Soth began the series as a tribute to Abraham Lincoln and Walt Whitman, traveling the route of Lincoln’s funeral train “in an attempt to mourn the divisiveness in America,” he writes in the monograph that accompanies the series, published by MACK.
“While perusing eBay, I came across a seller in Pennsylvania with a collection of half-a-million photographs. After a full day at their dining room table, I only made it through forty thousand,” writes Soth about making this image.
Soth photographed Sophie Calle at her hotel while visiting San Francisco. “Sophie Calle doesn’t have a daily routine,” he writes. “Every day is different, except Sundays, which she spends in bed.”
Soth was initially inspired by Whitman’s elegy for Lincoln, When Lilacs Last in the Dooryard Bloom’d, but eventually found a more fitting approach in Songs of the Open Road, in which Whitman declares himself “loos’d of limits and imaginary lines.”
Flowers and references to butterflies, a favorite of Whitman’s, appear throughout the series.

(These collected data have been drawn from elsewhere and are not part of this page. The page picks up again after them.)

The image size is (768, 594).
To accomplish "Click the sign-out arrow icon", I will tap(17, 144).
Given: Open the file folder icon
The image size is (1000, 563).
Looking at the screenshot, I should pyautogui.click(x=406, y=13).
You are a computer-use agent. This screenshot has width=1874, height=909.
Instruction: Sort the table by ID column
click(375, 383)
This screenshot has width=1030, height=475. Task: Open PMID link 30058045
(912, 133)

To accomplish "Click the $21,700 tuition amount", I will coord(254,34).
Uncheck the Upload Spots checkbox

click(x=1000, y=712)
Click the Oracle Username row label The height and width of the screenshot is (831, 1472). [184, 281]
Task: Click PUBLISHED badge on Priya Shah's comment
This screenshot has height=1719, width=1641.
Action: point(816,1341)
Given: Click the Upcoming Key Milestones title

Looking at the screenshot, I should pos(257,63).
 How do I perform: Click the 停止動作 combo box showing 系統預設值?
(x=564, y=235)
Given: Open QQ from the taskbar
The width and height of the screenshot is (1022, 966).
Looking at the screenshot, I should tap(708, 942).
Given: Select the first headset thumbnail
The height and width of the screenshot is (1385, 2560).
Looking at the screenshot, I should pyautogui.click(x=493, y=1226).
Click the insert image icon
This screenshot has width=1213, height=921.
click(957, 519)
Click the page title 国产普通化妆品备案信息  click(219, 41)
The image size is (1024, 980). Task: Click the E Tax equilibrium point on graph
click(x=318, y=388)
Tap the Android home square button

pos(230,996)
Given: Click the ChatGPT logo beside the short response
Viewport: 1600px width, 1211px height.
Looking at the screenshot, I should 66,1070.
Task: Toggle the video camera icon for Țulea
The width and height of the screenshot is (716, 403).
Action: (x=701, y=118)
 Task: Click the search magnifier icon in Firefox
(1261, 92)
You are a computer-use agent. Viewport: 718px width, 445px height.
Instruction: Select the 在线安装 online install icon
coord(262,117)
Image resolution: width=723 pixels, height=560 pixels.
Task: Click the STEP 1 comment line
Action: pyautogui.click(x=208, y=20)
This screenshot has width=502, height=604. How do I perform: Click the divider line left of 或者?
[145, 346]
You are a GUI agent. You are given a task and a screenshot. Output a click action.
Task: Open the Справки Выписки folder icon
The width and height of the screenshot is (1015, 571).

Soth photographed his intern Alejandro with a butterfly net purchased at the nearby Walt Whitman Birthplace Museum gift shop.
Above Nan Goldin’s bed hang two photographs by Peter Hujar, a close friend of Goldin’s.
In making photographs, Soth finds we share “this desire to memorialize life” as it rushes by.
This view of a Hollywood motel recalls Soth’s earlier project NIAGARA, which focused on the faded romance of Niagara Falls. “One of the things I was doing on this project was often seeing something that would evoke work I’ve made in the past,” says Soth.